During Pflugerville ISD's Thursday night board meeting, the public reacted to the school board's recent exploration into becoming a district of innovation, or DOI.
The DOI concept was created in 2015 by state legislators who sought to allow public school districts more freedom and flexibility as charter schools already had.
Districts that have adopted plans of innovation can exempt themselves from complying with parts of the Texas Education Code.
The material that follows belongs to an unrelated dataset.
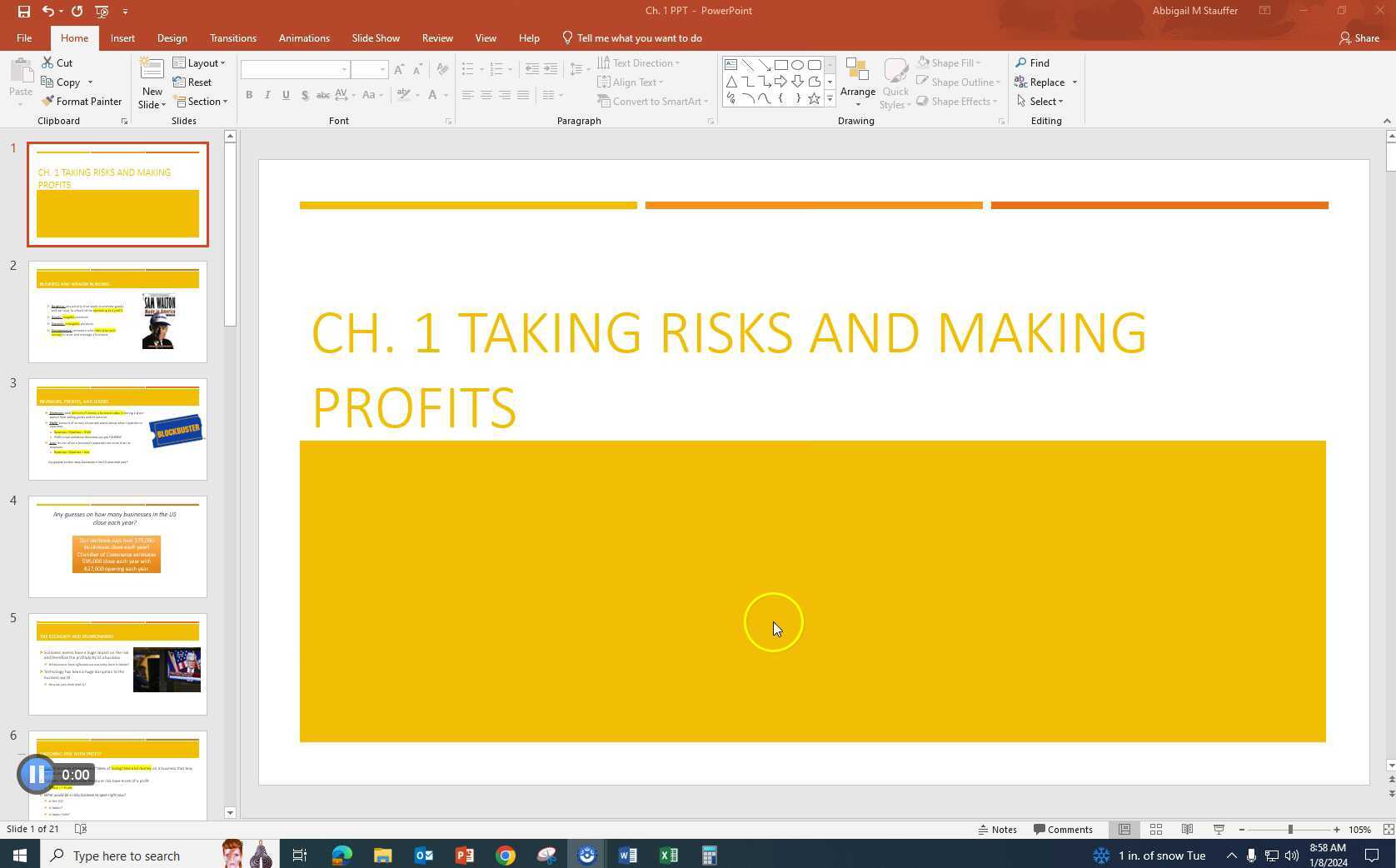
Task: Click the Quick Styles icon
Action: coord(895,82)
More than 60 districts had taken advantage of DOIs as of January.
The most popular exemptions districts have taken on let them change the start date of schools, change the required certification level of teachers, adjust the maximum class size and change the minimum number of required minutes of instruction.
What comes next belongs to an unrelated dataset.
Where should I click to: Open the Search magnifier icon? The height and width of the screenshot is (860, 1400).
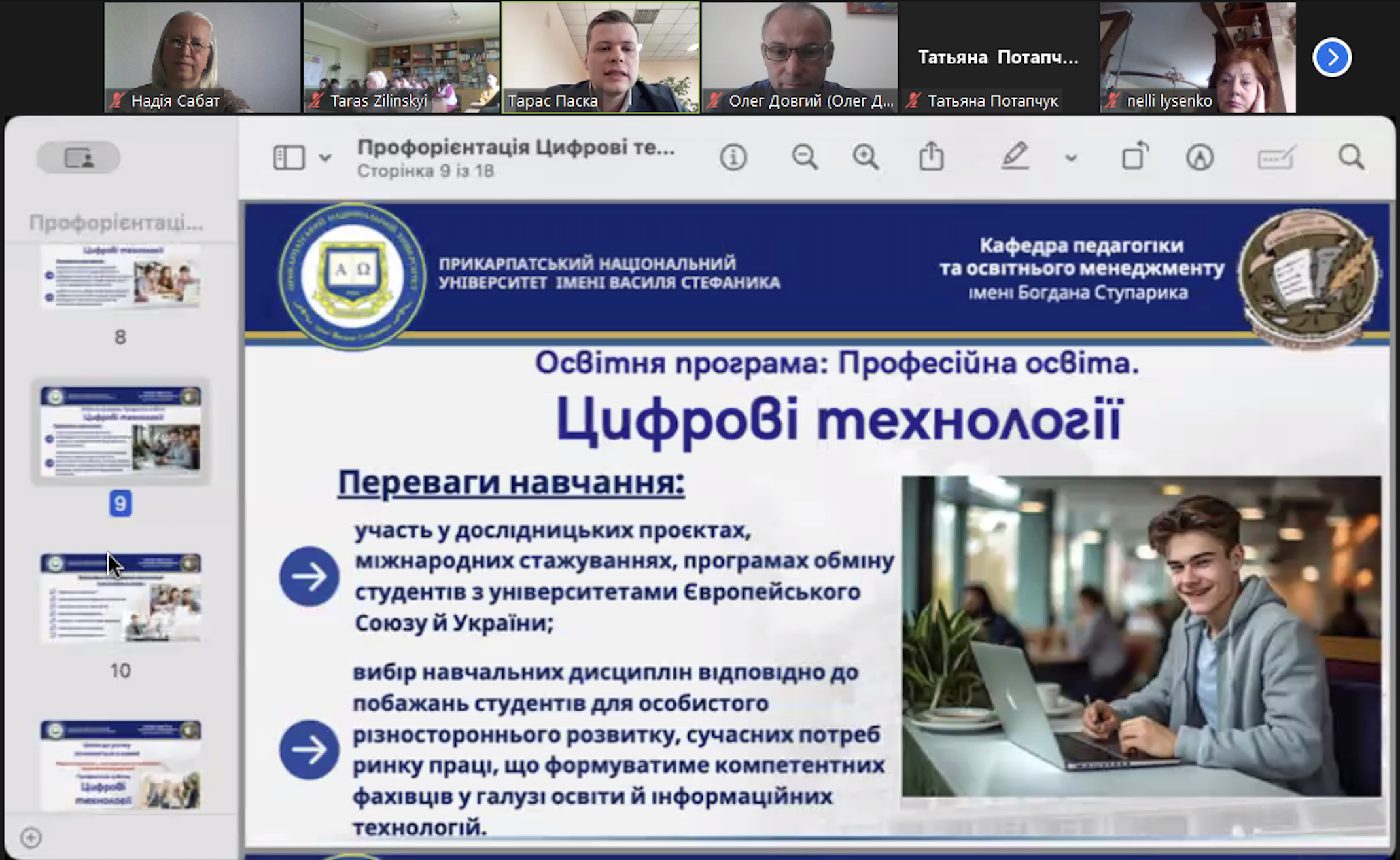1351,157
As the meeting started off, a number of speakers expressed concern over not seeing a concrete plan before voting to become a DOI.
"I think if this had been explained more, if they had held forums ... everyone I had talked to doesn't know what it is," Pflugerville resident Tammy Smith said. "I don't think you are really hearing from the community, because I don't think anyone in the community really knows what you are talking about."
Several educators also spoke, expressing hope that class sizes wouldn't grow and the DOI plan wouldn't become an excuse to cut budgets.
Following the meeting at the board's workshop session, interim Superintendent Gary Patterson said he thinks there was a miscommunication between the public and the board on how far along the school district was in the DOI process.
The board delayed naming a committee to explore what exemptions PfISD would take as a DOI because some trustees wanted to change the advisory committee member appointment process. Prior to the meeting, each campus submitted the names of the principal and a parent and trustees submitted additional names.
Trustee Carol Fletcher asked about self-nominations from the community, leading the board to postpone the committee naming process.
"We have the opportunity to work through this at a slow pace, discuss and have debate if needed," Patterson said. "The committee work will be open to the public."